No matter what, he had to find them before anyone else got their grubby hands on them. All he needed was the power inside them, then they could die.
He’d hunted down Serefina and killed her too quickly, before he’d had a chance to take those powers from her. He’d let his rage get ahold of him. He’d intended to keep her alive until Rhiamon could work the spell that would siphon Serefina’s powers, giving them to Pytheios. The strike of his blade in her back had been intended to kill her slowly, giving him time, but she’d died too fast, before the spell had been completed.
However, discovering her daughters had given him hope. He just needed one. One to suck dry. One to reverse time and claim immortality to continue his reign. The flesh falling from his bones would heal, and he would possess the power a phoenix bestowed on the clans. Then he, Pytheios, the High King, could be the one to bring his people peace, without a phoenix at his side.
“I have not located the other phoenix,” Rhiamon murmured.
Unlike the Stoat, Rhiamon’s frustration with her lack of progress over the last year practically screamed across the table. At least to Pytheios.

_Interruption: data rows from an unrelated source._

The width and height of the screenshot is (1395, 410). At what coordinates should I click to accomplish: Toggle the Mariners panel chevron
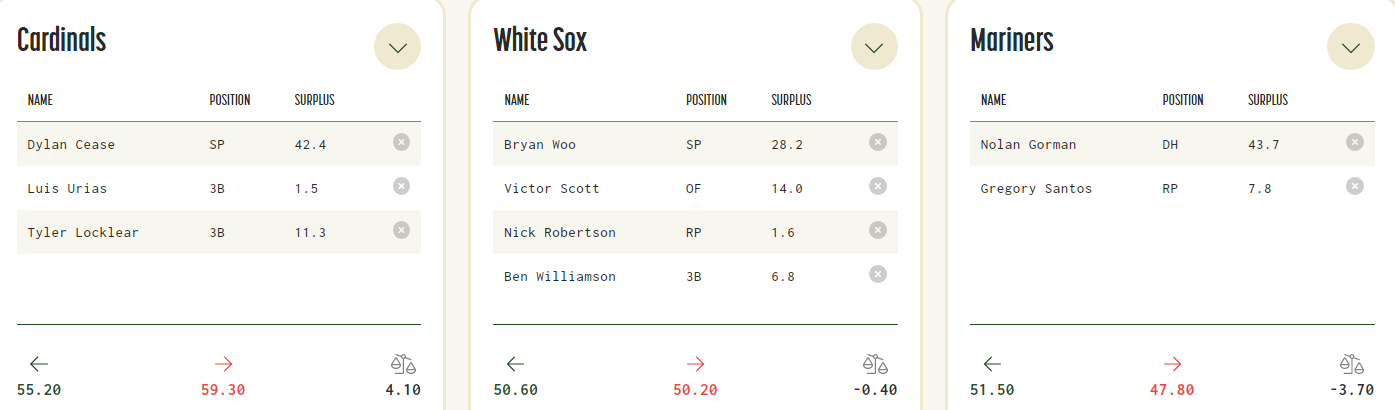point(1350,47)
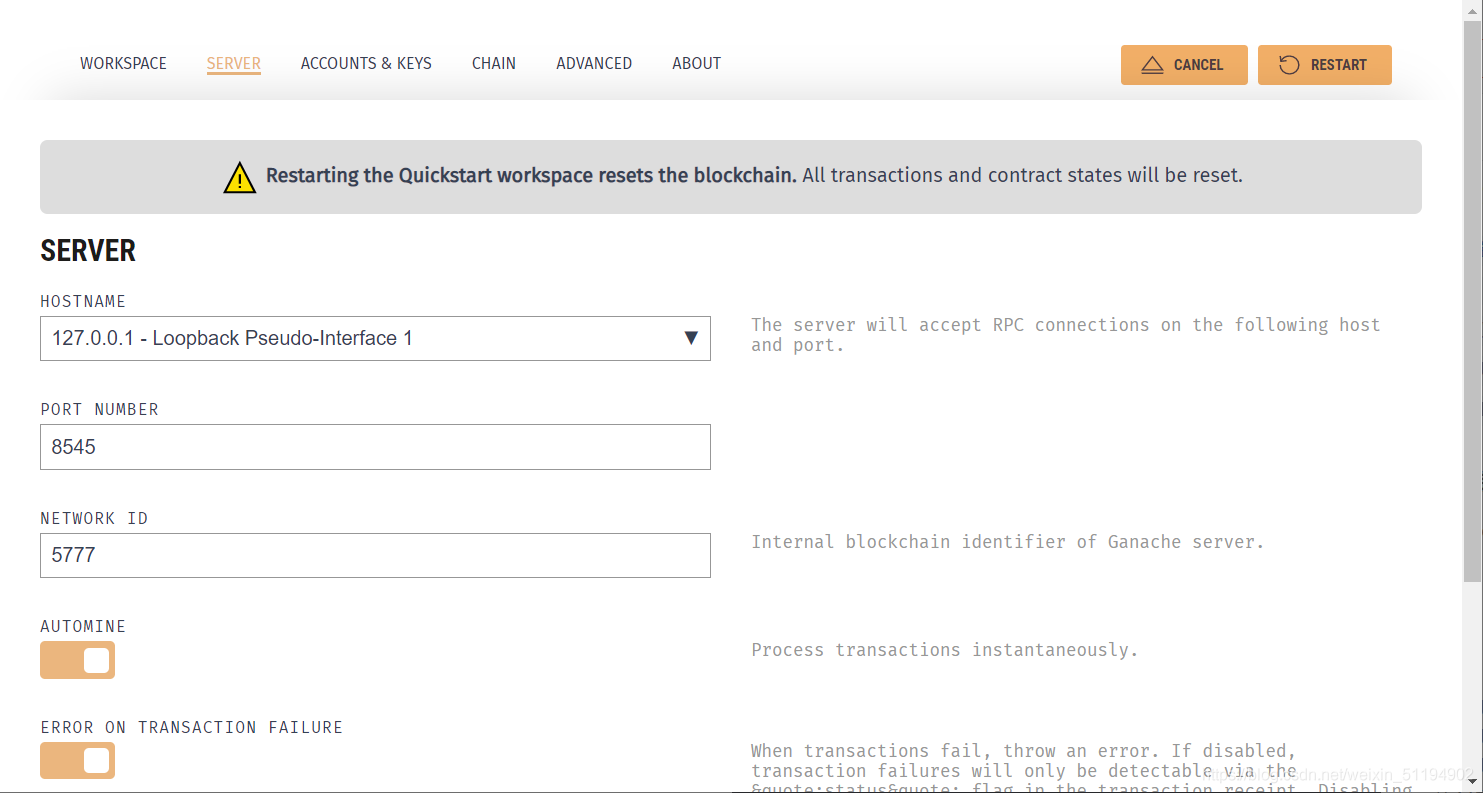
Task: Open the Advanced settings tab
Action: [594, 63]
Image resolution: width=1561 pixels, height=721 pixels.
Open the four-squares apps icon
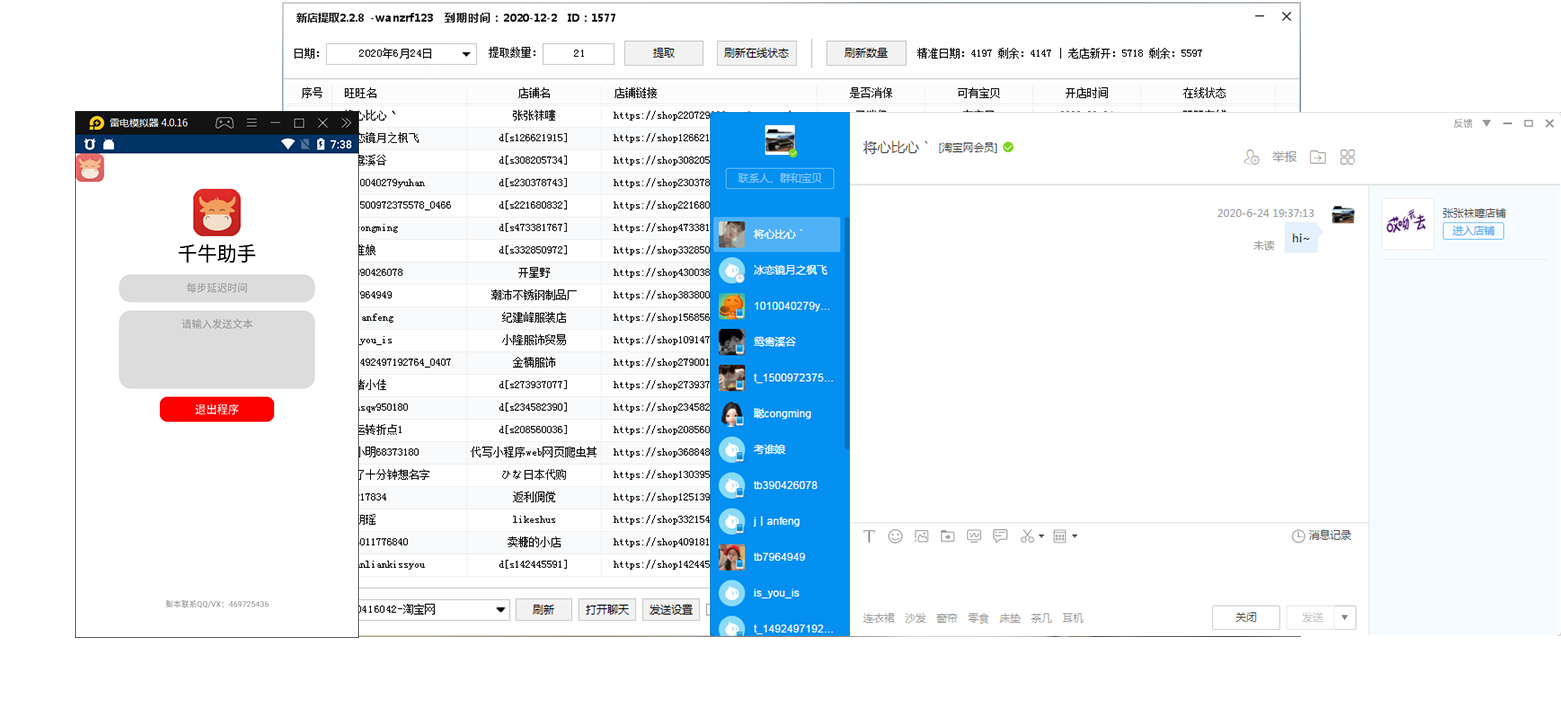click(1347, 157)
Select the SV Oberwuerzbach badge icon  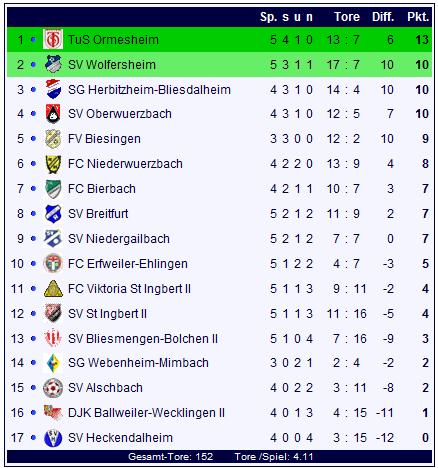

After centuries with the witch at his side, Pytheios knew the signs. Her curls, lustrous though they’d faded from blond to white, almost vibrated with her ire, and her still-vibrant green eyes snapped. Plus, her habit of tapping a single long fingernail against the table in a slow cadence was a dead giveaway.
Pytheios allowed himself to soften, probably imperceptibly to everyone but her, as he addressed her frustration. “You are already overburdened, my pet. Your efforts in the tower drain you.”
Plus her efforts keeping him alive well past when his body should’ve collapsed. “Not to mention keeping yourself alive, Mother,” Merikh added.